Source:
— BEGIN —
Expulsion of the Ethnic Germans: An Overview - Part III

"Since the end of the war about 3,000,000 people, mostly women and children and overaged men,  have been killed in eastern Germany and south-eastern Europe; about 15,000,000 people have been  deported or had to flee from their homesteads and are on the road. About 25 per cent of these  people, over 3,000,000, have died. About 4,000,000 men and women have been deported to eastern  Europe and Russia as slaves. It seems that the elimination of the German population of eastern  Europe - at least 15,000,000 people - was planned in accordance with decisions made at Yalta."  

The story of the expulsion of Eastern European Germans, which ended close to 1,000 years of  German presence in areas now considered to be parts of Poland, the Czech Republic, Russia and  other Eastern European states, has not been fairly regarded as the epochal event that it was: the most  horrendous ethnic cleansing in the history of the world and one which changed the ethnic face of  Europe. The expulsions resulted in the largest exchange of population in European history and were  the result of three undeniably predominant factors: Greed, politics and revenge.
— END —
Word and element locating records
— BEGIN —
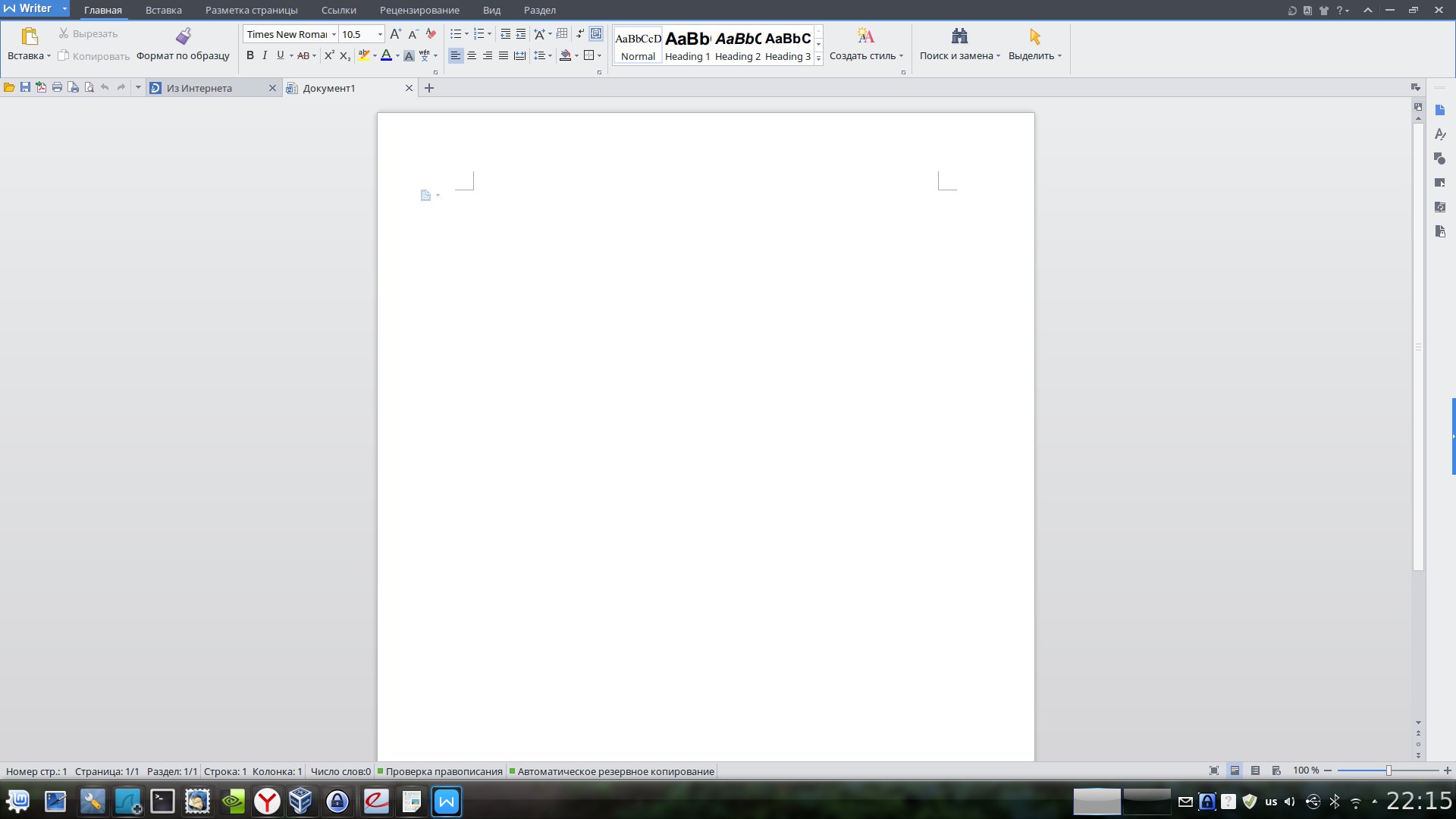Apply the Heading 1 style

click(x=687, y=46)
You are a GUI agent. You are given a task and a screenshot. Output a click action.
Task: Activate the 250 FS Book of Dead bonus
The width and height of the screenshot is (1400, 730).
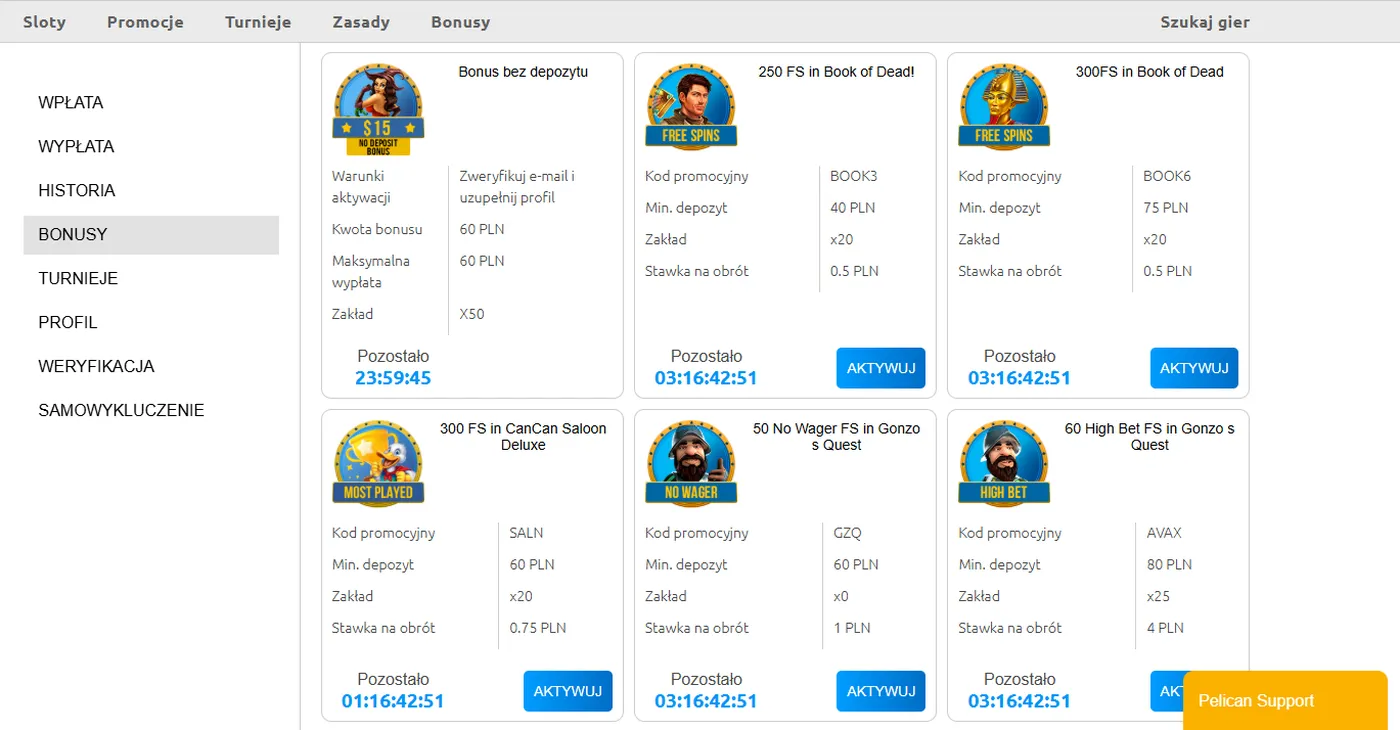[x=880, y=368]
— END —
Parts of the exercise:
A) Transcribe the passage on the expulsion of the ethnic Germans, everything from "The story of" down to "politics and revenge.".
B) Pick up the overview of the expulsion of the ethnic Germans after its final sentence and carry it forward.

Outputs in order:
A)
The story of the expulsion of Eastern European Germans, which ended close to 1,000 years of  German presence in areas now considered to be parts of Poland, the Czech Republic, Russia and  other Eastern European states, has not been fairly regarded as the epochal event that it was: the most  horrendous ethnic cleansing in the history of the world and one which changed the ethnic face of  Europe. The expulsions resulted in the largest exchange of population in European history and were  the result of three undeniably predominant factors: Greed, politics and revenge.

B)
A generation is dying or already dead, a generation of human beings who hold in their hearts and  minds the memory of being violently torn from a cherished homeland and subjected to barbarities  few of us can even imagine. They bore witness to catastrophic and untold hardships which we are  forbidden from referring to as genocide. Soon, their voices will be silent. Alone, the expulsion of  millions of Prussian Germans between 1944 and 1947 was accomplished in an immensely sinister  manner, yet it is an event that has been ignored, minimized or rationalized by the mainstream media.

Most countries which once had a substantial ethnic German presence no longer do. Entire ethnic  German cities and regions vanished in the aftermath of World War Two. When Stalin promised a  "modest reduction in the German Population" to Churchill and Roosevelt, his homicidal plans were  greeted with a wink and a nod, and that goal was accomplished with lethal zeal. Although, as in the  case with mortality figures from Allied bombing, the number of victims is relentlessly downsized,  these violent expulsions displaced and murdered millions of innocents in any case.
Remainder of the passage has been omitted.